◆ Exercise objective
Exactly as written, copy the lines of the data below from the first through the one containing "The height and".

◆ Dataset content
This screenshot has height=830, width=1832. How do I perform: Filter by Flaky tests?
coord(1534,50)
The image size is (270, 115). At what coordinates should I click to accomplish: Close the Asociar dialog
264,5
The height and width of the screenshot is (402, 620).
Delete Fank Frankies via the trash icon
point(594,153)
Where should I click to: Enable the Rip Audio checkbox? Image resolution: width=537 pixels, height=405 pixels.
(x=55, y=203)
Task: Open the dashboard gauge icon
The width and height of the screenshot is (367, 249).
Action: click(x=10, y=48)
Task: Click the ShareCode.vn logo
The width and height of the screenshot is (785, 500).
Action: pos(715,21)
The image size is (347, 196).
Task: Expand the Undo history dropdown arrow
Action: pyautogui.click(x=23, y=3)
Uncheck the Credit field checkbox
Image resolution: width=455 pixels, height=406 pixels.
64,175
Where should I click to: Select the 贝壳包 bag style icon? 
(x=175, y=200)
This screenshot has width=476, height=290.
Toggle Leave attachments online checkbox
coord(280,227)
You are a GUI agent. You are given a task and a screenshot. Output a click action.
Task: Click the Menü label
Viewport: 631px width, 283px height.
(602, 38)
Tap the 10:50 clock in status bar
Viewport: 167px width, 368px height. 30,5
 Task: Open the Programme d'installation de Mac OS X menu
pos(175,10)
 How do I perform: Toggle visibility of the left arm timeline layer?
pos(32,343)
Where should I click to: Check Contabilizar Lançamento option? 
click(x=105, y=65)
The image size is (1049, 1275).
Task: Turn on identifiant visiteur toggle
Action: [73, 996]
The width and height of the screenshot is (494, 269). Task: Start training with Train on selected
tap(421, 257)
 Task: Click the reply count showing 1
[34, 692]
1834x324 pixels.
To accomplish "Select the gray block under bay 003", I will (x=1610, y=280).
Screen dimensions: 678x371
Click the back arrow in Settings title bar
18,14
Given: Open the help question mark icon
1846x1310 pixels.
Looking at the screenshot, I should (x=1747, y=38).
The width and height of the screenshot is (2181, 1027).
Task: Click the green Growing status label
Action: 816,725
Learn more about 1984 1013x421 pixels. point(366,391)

◆ Answer for this exercise
This screenshot has height=830, width=1832. How do I perform: Filter by Flaky tests?
coord(1534,50)
The image size is (270, 115). At what coordinates should I click to accomplish: Close the Asociar dialog
264,5
The height and width of the screenshot is (402, 620).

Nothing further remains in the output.